182 N.J. 156, 862 A.2d 1119 (2004)

WORKERS COMPENSATION — When an employer compels an employee’s participation in an activity generally viewed as recreational or social in nature, such as leaving the workplace for a meal, the employer then renders the activity work-related as a matter of law.

On September 11, 2001, when the terrorist attacks occurred, an employee was working at a construction site in New York. Because the attacks caused the emergency closing of all bridges and tunnels between New York and New Jersey, the employee and several co-workers were unable to return to their homes in New Jersey at the end of the day. Due to their anxiety over the attacks, none of the employees ate during their lunch break.

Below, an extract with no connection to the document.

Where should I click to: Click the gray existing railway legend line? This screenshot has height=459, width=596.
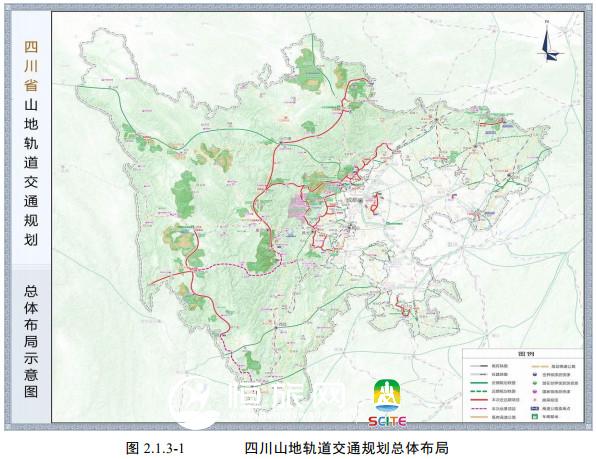479,366
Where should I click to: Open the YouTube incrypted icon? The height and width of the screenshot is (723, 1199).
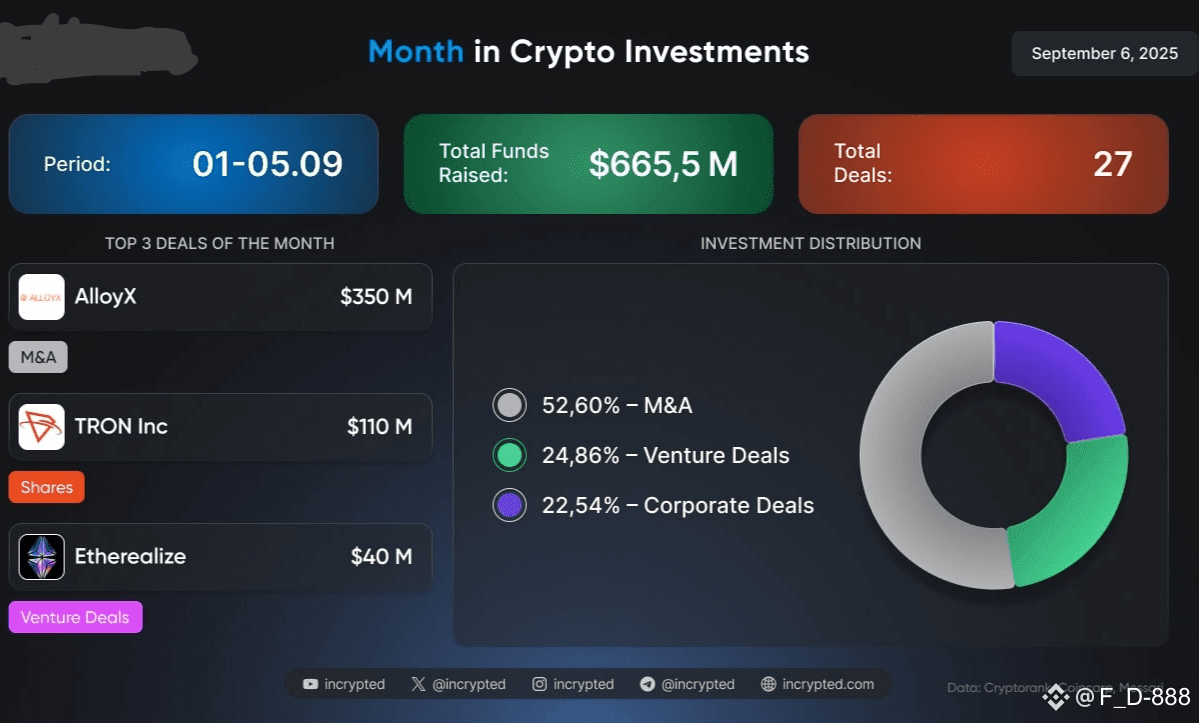pyautogui.click(x=310, y=684)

At around 3:00 p.m., the employee and his co-workers left the site to have an early dinner. They drove a van owned and operated by one of the co-workers a few miles to a local diner. While driving back to the job site, the van was involved in an accident, seriously injuring the employee. The employee filed a Claim Petition with the New Jersey Division of Workers’ Compensation. At the trial, the on-site supervisor testified that it was his decision that everyone leave early to get something to eat and then return to continue working, and that the workers would be paid overtime. The site’s project manager testified that the supervisor was in charge when he, himself, was not on site and that the supervision was authorized to allow employees to work overtime.

The compensation court decided that the employee’s claim was compensable, concluding that he was on a “special mission” at the time of the accident. The Appellate Division reversed, holding that the employee, when injured, was neither required by his employer to be away from his place of employment nor was he engaged in the direct performance of his employment duties.

The Supreme Court reversed, again holding that the employee’s injuries were compensable because the on-site supervisor’s credible testimony supported the conclusion that the employee was acting under the direction of his employer when the accident occurred. When an employer compels an employee’s participation in an activity generally viewed as recreational or social in nature, the employer thereby renders that activity work-related as a matter of law. Such compulsion, standing alone, brings an activity that is otherwise unrelated to work within the scope of employment.